Here the language is slippery, making me (or the Church) seem anti-woman, which is a common stereotype. In fact, the Church’s position is genuinely pro-woman. Women are damaged by abortion, which is a short-term solution leading often to long-term trouble. It’s also true that many women choose abortion because they feel or are made to feel that they have no other choice, when in fact they do; but the other choices are not presented to them.
To speak of a woman’s right to choose prompts other questions about rights: What of the rights of unborn children, or do they have no rights, no real human status? What of the rights of the spouse or partner of the woman considering an abortion? What of the rights of society to a guarantee of the right to life as the foundation on which all other rights are built? What of the rights of conscience?
During the interview, the journalist mentioned new technologies which can detect disabilities and so lead to a decision to abort. He also raised gender selection in that same context. I couldn’t disagree with what he was saying, because eugenics is part of the complexity surrounding abortion. The journalist mentioned the eugenics of Nazi Germany, and again I couldn’t deny the historical fact. It was unfortunate that the Deputy Premier said that “we have reached a new low…when women who have an abortion are compared to Nazis”. That wasn’t the point. The real point is that the legislation proposed in Queensland can open the door to the kind of eugenics we’ve seen before and are seeing in other parts of the world now. It has to do with law and policy, not the individual women who decide to have an abortion.
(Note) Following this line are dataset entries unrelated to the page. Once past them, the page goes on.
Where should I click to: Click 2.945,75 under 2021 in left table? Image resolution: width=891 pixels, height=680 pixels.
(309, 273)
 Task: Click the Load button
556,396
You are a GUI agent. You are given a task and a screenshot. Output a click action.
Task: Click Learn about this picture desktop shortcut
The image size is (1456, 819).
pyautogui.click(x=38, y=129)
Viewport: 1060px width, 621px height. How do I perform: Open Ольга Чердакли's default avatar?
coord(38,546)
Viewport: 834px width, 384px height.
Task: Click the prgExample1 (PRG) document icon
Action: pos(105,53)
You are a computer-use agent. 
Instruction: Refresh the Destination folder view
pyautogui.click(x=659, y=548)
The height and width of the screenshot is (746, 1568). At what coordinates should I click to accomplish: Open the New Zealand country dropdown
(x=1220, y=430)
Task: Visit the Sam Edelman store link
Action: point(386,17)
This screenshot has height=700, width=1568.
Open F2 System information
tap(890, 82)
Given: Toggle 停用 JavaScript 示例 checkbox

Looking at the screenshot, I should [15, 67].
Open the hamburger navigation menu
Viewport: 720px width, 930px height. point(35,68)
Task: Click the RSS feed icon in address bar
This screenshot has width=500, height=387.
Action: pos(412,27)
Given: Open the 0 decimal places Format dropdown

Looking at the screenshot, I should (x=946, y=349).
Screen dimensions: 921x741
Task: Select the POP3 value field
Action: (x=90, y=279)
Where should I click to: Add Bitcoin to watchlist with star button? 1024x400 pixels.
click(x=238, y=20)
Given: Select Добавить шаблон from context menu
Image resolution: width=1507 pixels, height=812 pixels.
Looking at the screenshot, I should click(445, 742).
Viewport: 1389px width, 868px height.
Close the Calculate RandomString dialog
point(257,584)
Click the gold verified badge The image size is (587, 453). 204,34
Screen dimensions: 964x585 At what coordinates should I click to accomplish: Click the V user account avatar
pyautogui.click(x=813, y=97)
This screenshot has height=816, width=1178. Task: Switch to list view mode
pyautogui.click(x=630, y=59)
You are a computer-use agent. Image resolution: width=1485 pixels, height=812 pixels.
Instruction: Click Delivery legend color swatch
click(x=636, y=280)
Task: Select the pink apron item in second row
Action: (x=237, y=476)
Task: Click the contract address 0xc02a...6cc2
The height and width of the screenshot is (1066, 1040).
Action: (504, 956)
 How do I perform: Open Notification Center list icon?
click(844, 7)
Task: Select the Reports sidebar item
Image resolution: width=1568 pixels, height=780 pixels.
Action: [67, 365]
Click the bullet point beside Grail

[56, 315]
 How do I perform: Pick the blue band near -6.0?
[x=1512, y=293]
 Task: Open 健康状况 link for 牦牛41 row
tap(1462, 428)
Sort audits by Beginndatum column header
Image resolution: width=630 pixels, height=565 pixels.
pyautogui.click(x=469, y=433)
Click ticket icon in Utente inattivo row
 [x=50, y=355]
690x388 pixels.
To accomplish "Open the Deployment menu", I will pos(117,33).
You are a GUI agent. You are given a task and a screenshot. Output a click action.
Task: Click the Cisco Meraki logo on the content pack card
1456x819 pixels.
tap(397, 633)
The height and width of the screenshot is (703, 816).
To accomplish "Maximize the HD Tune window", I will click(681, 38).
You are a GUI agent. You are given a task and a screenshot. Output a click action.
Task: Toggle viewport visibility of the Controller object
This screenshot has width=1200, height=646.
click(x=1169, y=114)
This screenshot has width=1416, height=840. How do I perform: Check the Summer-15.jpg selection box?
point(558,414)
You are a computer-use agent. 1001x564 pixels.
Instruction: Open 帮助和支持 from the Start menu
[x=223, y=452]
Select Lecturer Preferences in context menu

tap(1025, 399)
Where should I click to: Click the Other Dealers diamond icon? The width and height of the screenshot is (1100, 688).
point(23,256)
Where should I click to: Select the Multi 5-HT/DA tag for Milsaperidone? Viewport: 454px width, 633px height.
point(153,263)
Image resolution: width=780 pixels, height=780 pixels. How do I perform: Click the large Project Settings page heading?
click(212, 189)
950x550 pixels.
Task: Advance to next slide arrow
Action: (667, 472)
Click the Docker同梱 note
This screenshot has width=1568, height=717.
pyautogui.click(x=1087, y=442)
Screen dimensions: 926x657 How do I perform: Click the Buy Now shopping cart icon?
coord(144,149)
The fact is that abortion is already available in Queensland. The proposed legislation will dramatically extend the range of circumstances in which it’s available and potentially diminish the rights of conscience. That’s why I say that the claim that the legislation is about de-criminalisation not abortion is false. This legislation is certainly about abortion and all that it entails.
Predictably I’ve been attacked by those who say, How dare you speak about abortion like this when you’re up to your neck in dealing with the sexual abuse of children? Dealing with child abuse as intensely as I have in recent years (and now through the Royal Commission’s final hearing into the Catholic Church) has made me more aware than ever of the need to protect the vulnerable at every point of the journey from womb to tomb. There’s a link, I can now see, between abortion and child abuse; and a Church which has been strong in defence of the unborn has to be no less strong in defending the young and vulnerable whenever and wherever. The same is true of the State, which is why I say to those proposing this legislation, “Wrong way, Go back”.